Zapisane wiersze:
--------------------------------------------------
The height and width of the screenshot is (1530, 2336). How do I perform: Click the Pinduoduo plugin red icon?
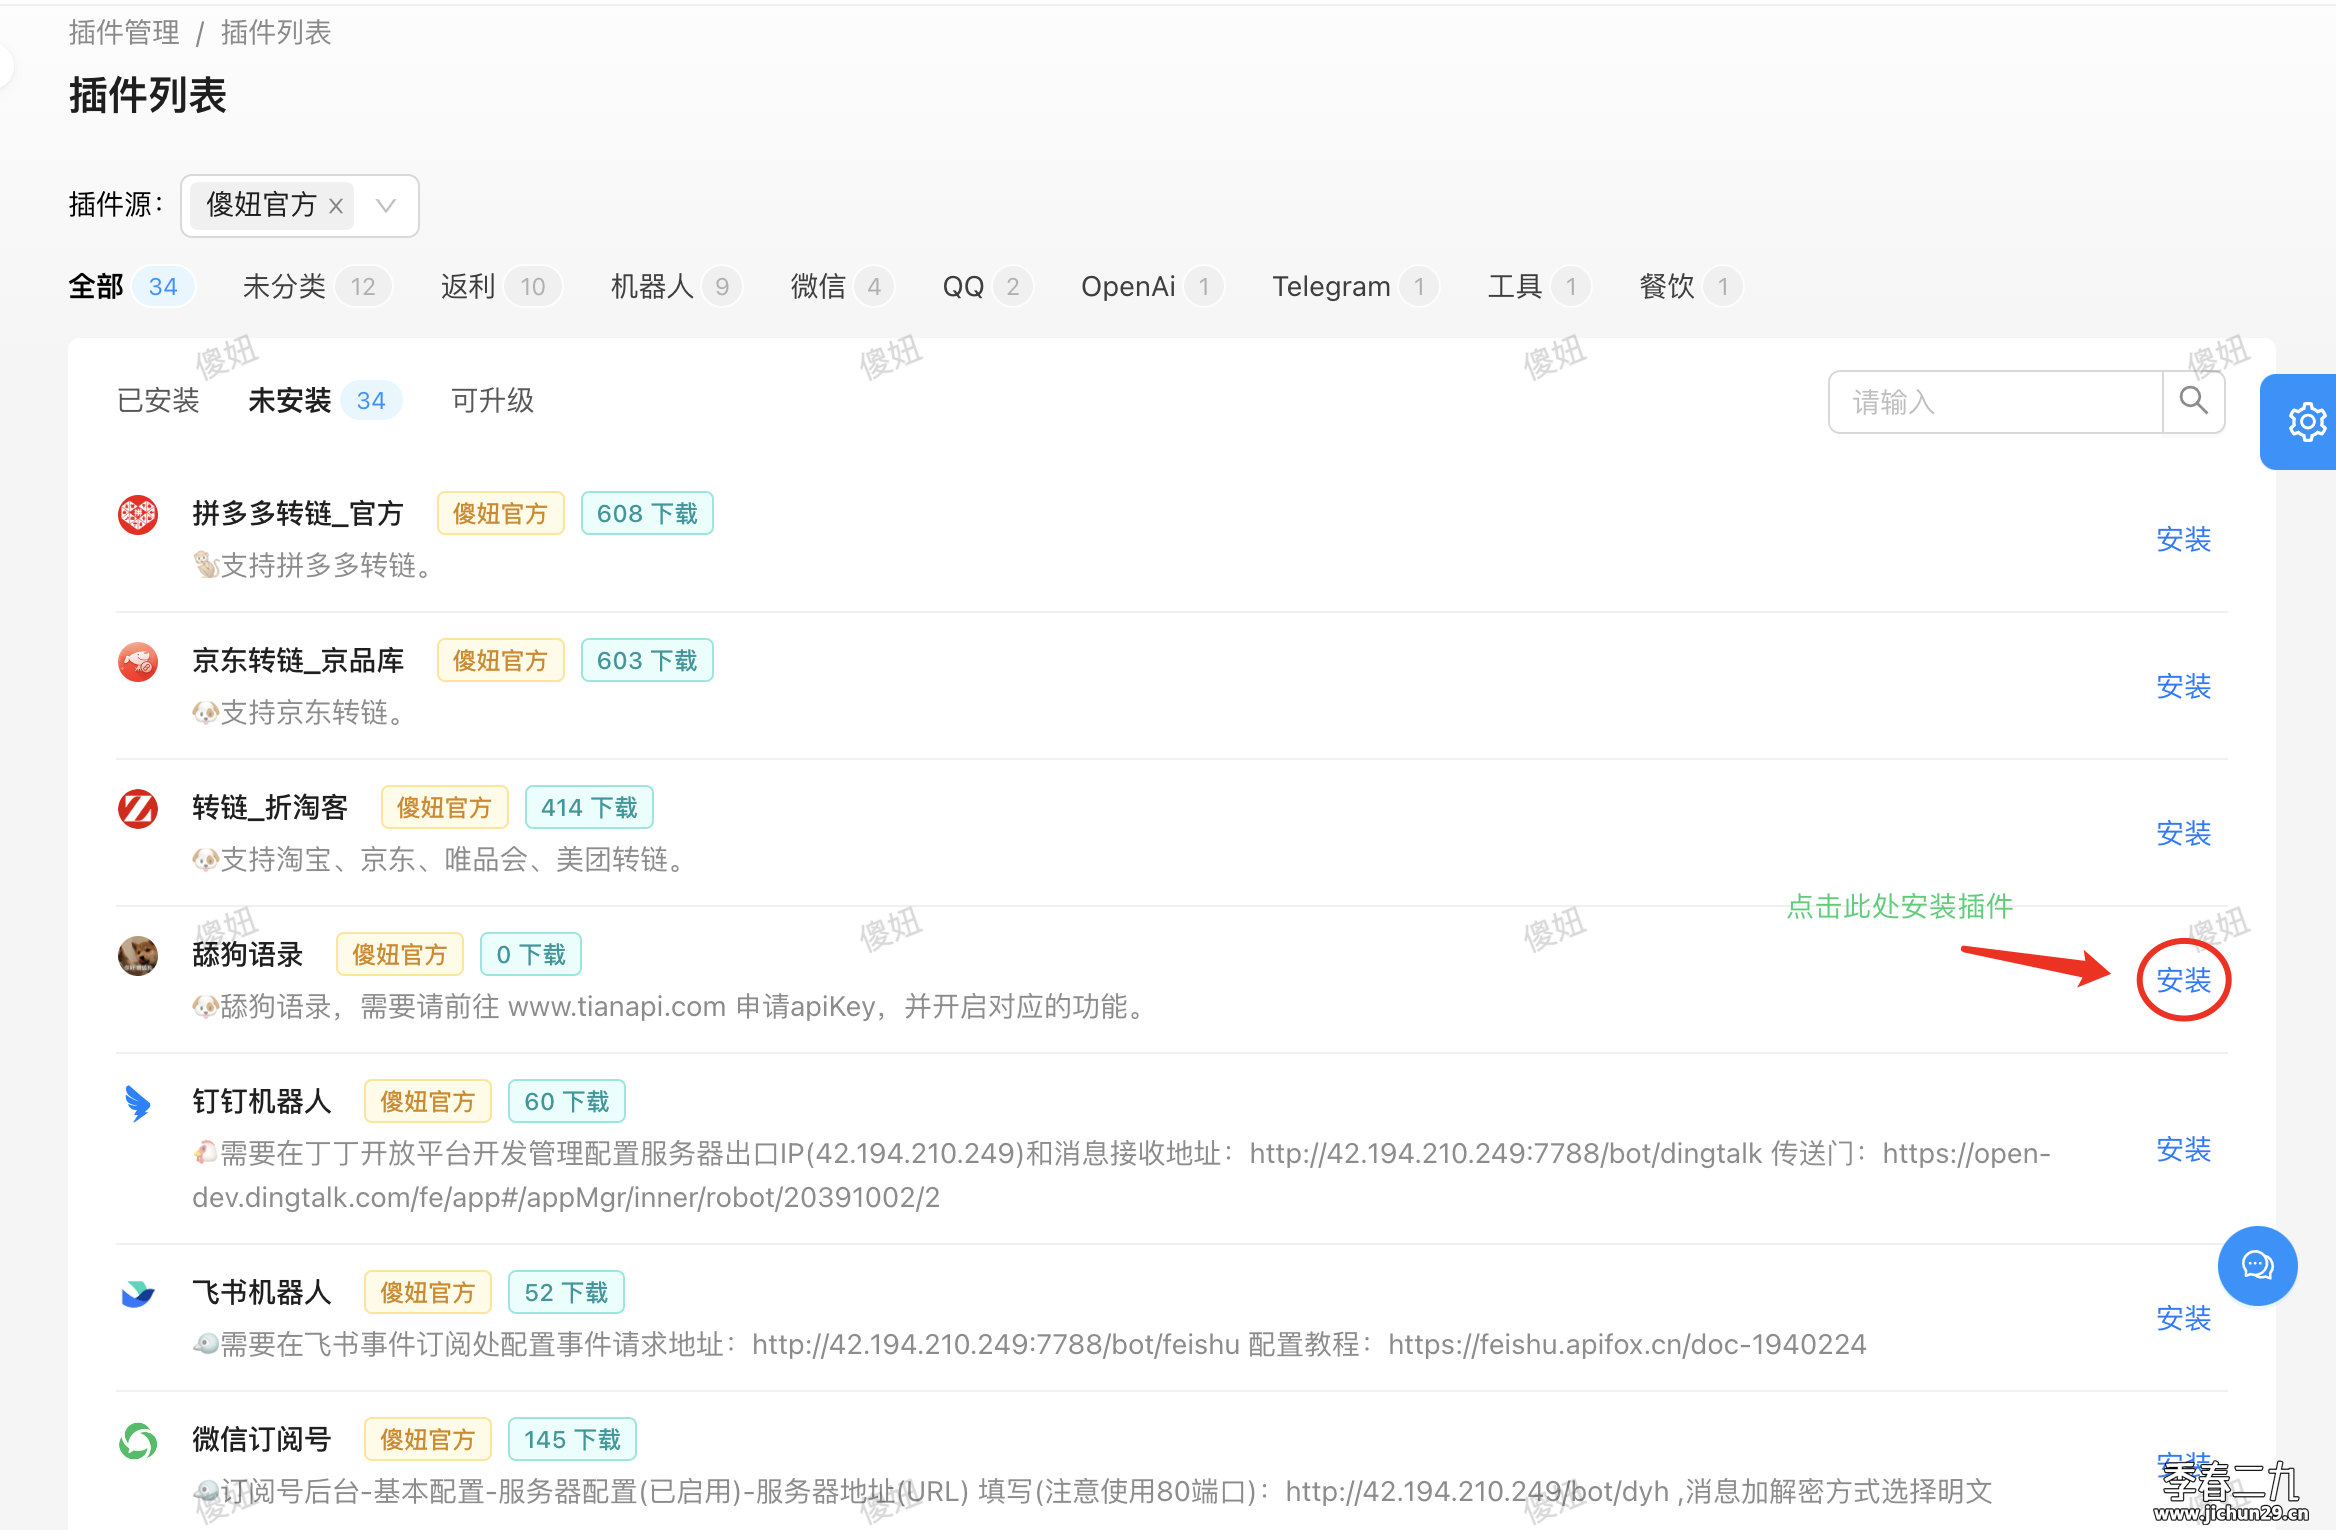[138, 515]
--------------------------------------------------
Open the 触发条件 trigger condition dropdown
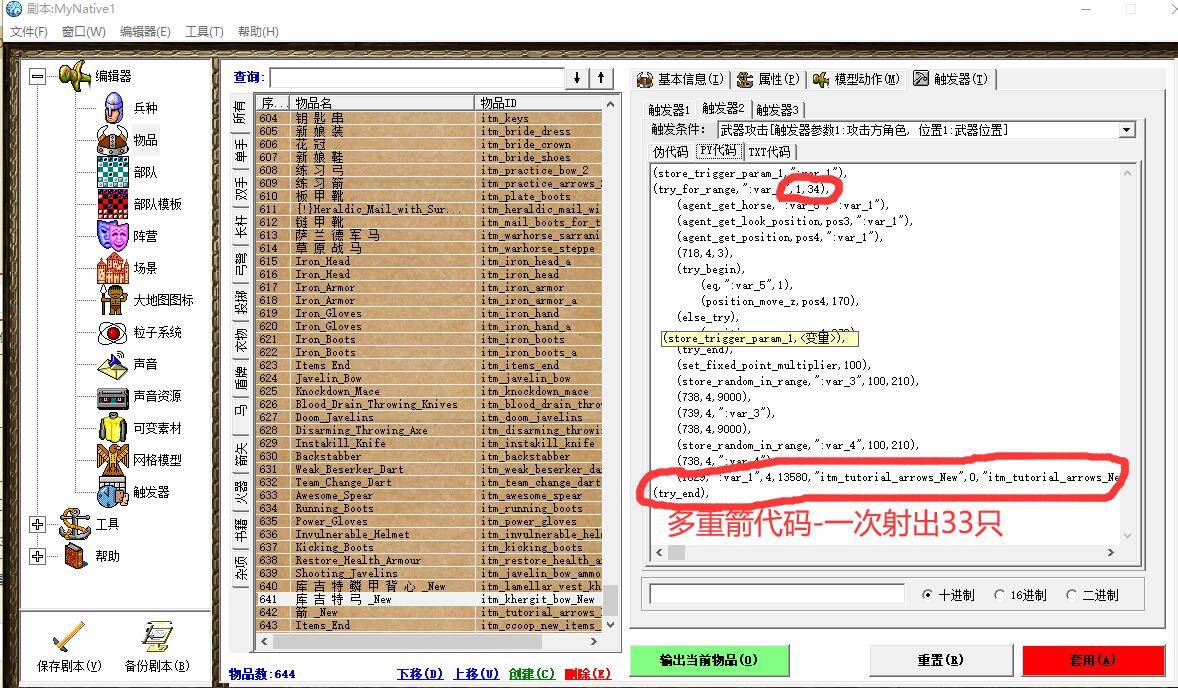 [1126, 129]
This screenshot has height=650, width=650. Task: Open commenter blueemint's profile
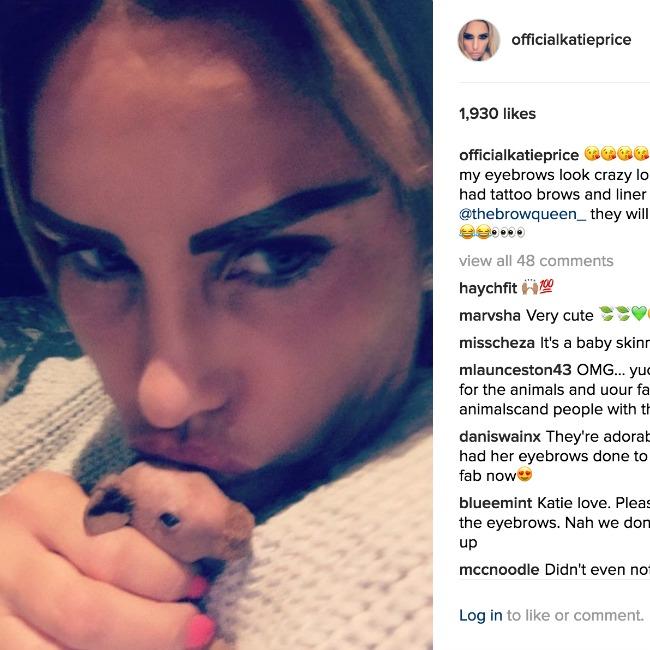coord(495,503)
--------------------------------------------------
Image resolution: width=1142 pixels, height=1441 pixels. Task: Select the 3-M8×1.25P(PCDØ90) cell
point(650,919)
--------------------------------------------------
Polecenie do wykonania: Zapisz jako CSV z kolumnami „tekst” i „odpowiedz” tę część rekordów, która zaczyna się wierszem zawierającym „Image resolution: width=1142”, a kończy wierszem zawierającym „point(650,919)”. Obie granice są włączone. Każdy rekord ma tworzyć jeden wiersz CSV, a każde pole ma być w cudzysłowie, z podziałami wierszy zamienionymi na spacje.

Odpowiedź na zadanie:
tekst,odpowiedz
"Image resolution: width=1142 pixels, height=1441 pixels. Task: Select the 3-M8×1.25P(PCDØ90) cell","point(650,919)"